• [Data to use]
--- START ---

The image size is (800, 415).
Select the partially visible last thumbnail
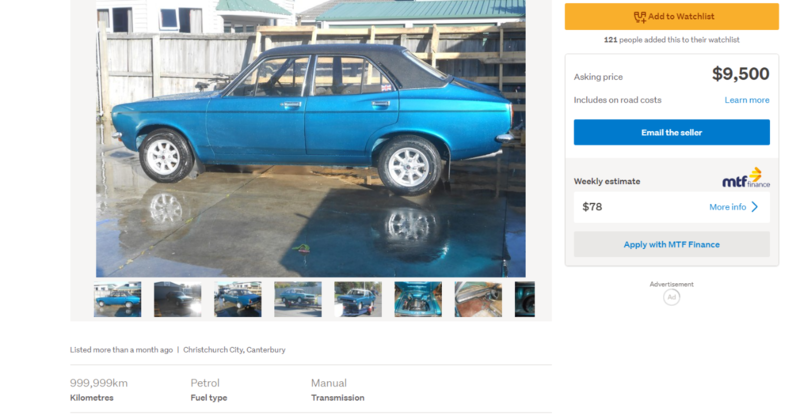tap(525, 299)
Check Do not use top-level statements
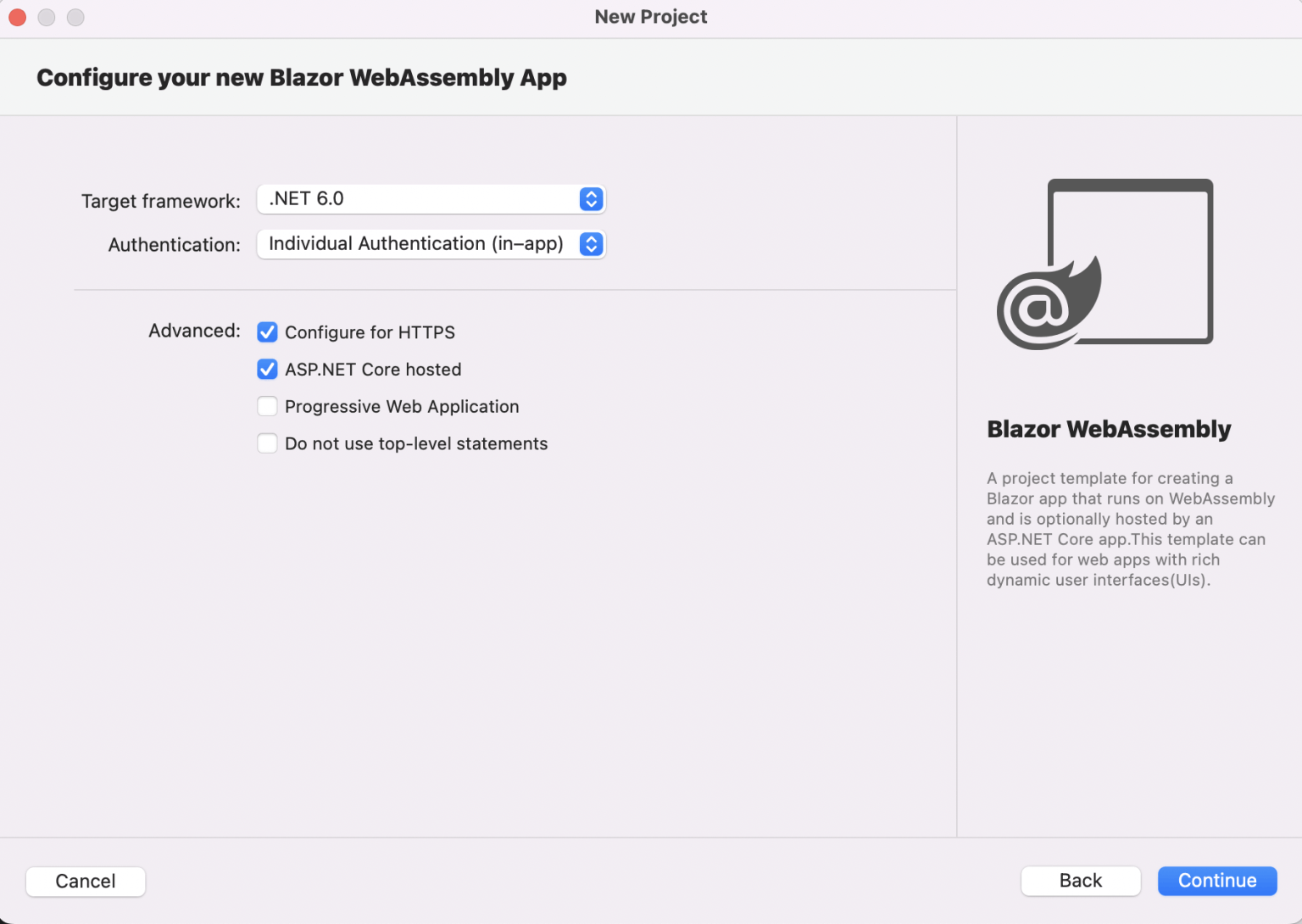 click(x=267, y=443)
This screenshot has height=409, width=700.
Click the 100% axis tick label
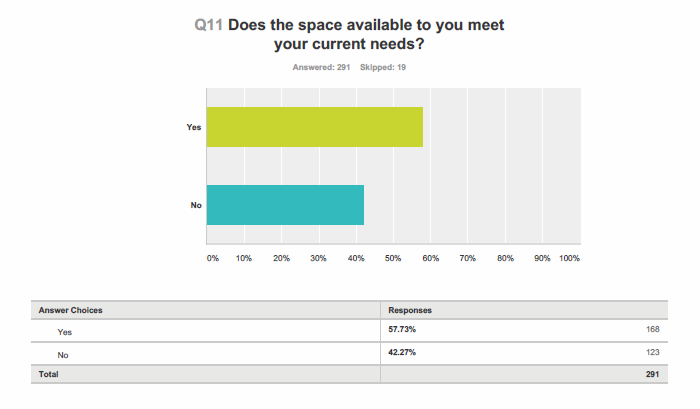pos(569,259)

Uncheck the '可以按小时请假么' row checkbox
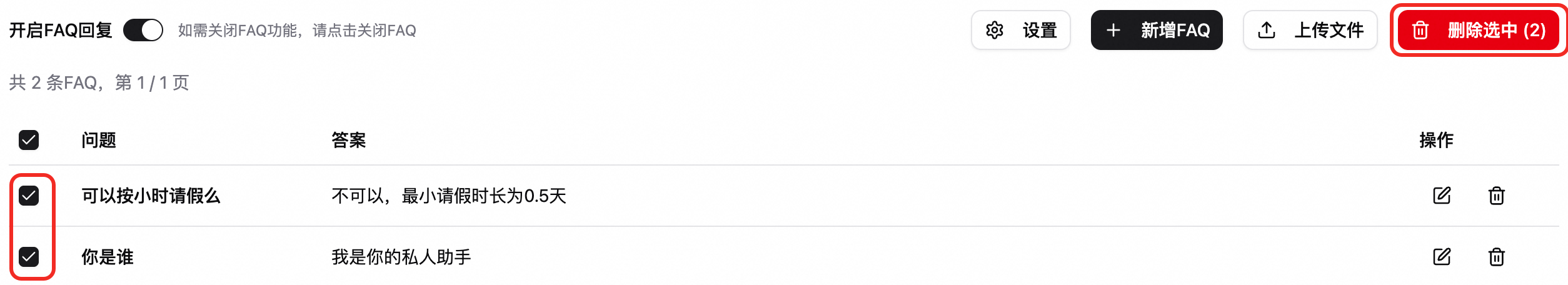click(29, 196)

--- END ---

Please repeat every line of the material above exactly and without its pictures.

• [Output of the task]
The image size is (800, 415).
Select the partially visible last thumbnail
tap(525, 299)
Check Do not use top-level statements
 click(x=267, y=443)
This screenshot has height=409, width=700.
Click the 100% axis tick label
pos(569,259)

Uncheck the '可以按小时请假么' row checkbox
click(29, 196)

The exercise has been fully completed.